Could Life As We Know It have existed without the moon?

I’ve recently been realizing how, when we look at all the life adapted for air or land, how obvious it is that all are actually just water animals adapted for land. Look at trees, for instance. The way they branch out from a center trunk to fan out and collect sunlight makes it obvious they are really water life adapted for land. Also, look at humans. We are baisically fish adapted to walk on land and get oxygen through the air (I don’t mean taxonomically.), big sacks designed to store water within ourselves.

Okay, I got to thinking about why life came out of the ocean, and it hit me. Could life have come out of the water and onto land without the tidal forces the moon contributes? I tend to think no, because otherwise, non-mobile plants couldn’t have become adapted to temporary air exposure during low tide and moved out of the water. And without plants, there would be no way to start a food chain above water.

* Information supplied:
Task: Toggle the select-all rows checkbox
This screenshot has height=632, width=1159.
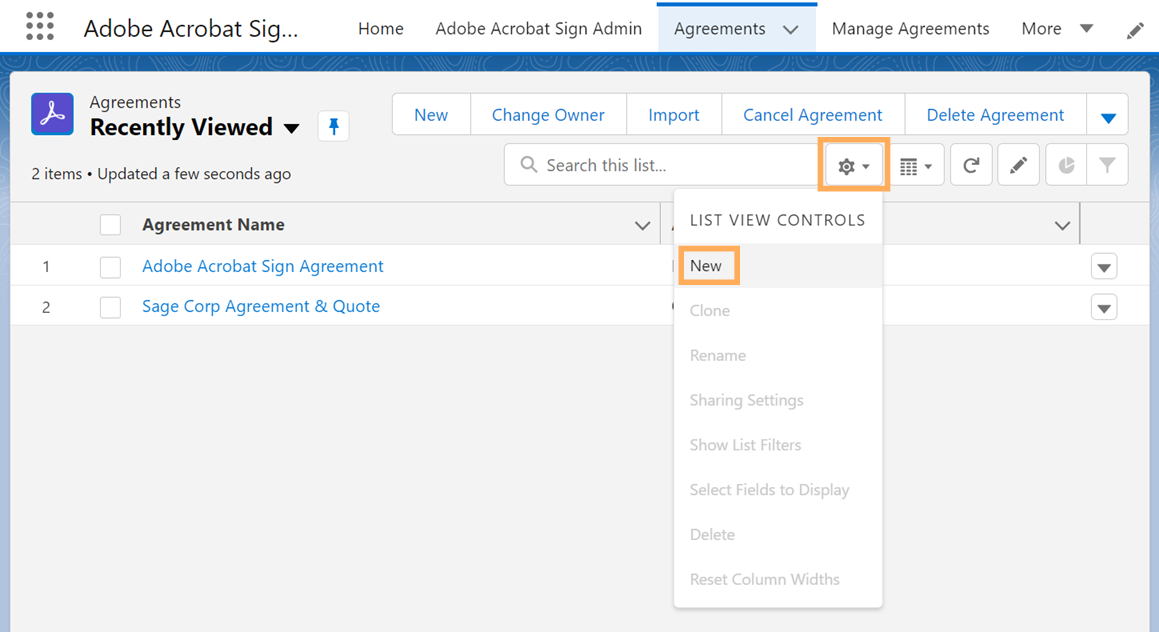Action: [110, 225]
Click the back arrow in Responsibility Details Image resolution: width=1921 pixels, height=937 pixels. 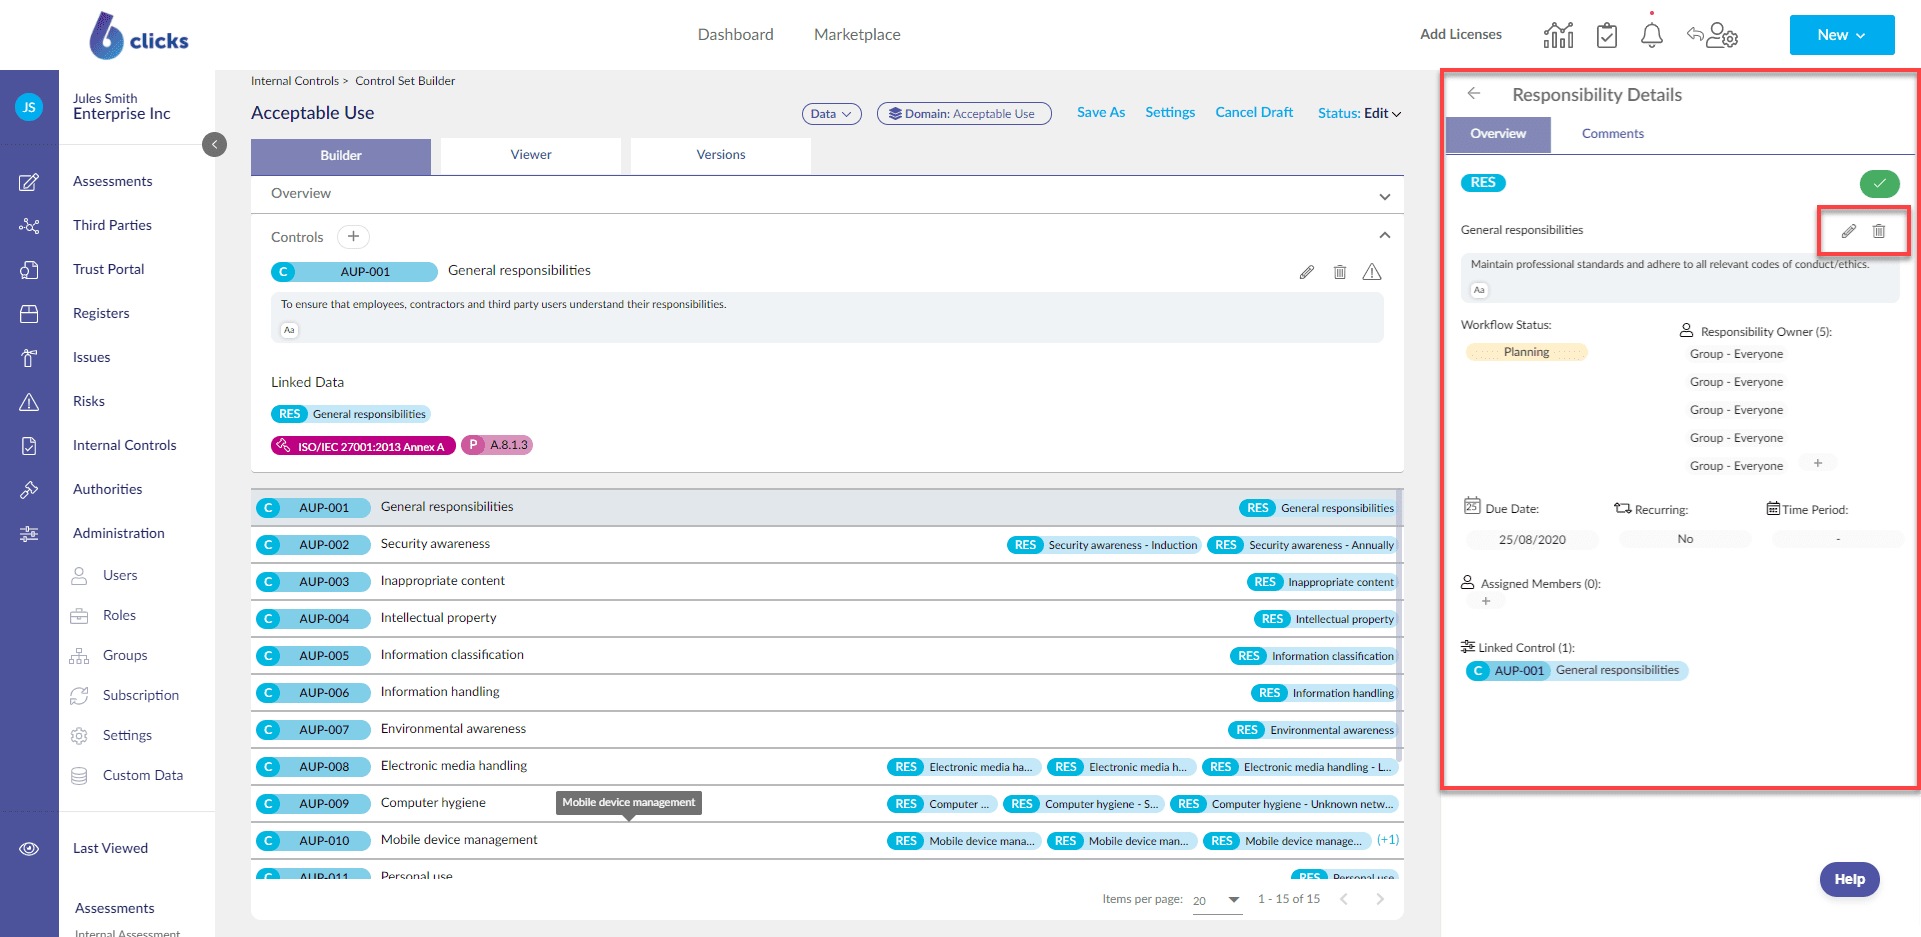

* About this exercise: Carry on the post above about whether life could have left the ocean without the moon, starting after its last sentence.

* Result of the exercise:
Oh yes, another thing: can we leave God(s) out of this discussion? Thanks. :slight_smile:

Well, Venus has no moon, and there’s evidently plenty of life there. You should hear my sister-in-law talk–never a dull moment, she says, bingo twice a week, always yammering on at us, “Why don’t you move, for heaven’s sake, we can get you a nice condo overlooking the ammonia lake…”

Good luck with the non-God agenda, babe. So this is going to be an official Evolutionists Only thread? Isn’t that in clear violation of federal anti-discrimination guidelines? [joke]

The Triple Triumph of the Moon

I had heard the theory before but I was not aware that it was Isaac Asimov who had originated it. Did he really? Or is the book just his summing-up of a theory that was already floating around during the 60’s?

There was an article in the British magazine New Scientist describing a theory which states that INTELLIGENT life on Earth may be the result of the moon.

I cannot, though, remember what the theory said. I do remember reading and thinking, “hmmm, that makes sense.”

It’s indisputable that lunar tidal forces have influenced evolution, and that an earth without a moon would sport different flora and fauna. I don’t think that there is enough evidence to suggest that life would never have colonized the land masses without them as Asimov implies though. Tides may have facilitated the landward expansion, but that isn’t the same as saying that the lack of tides would preclude that expansion.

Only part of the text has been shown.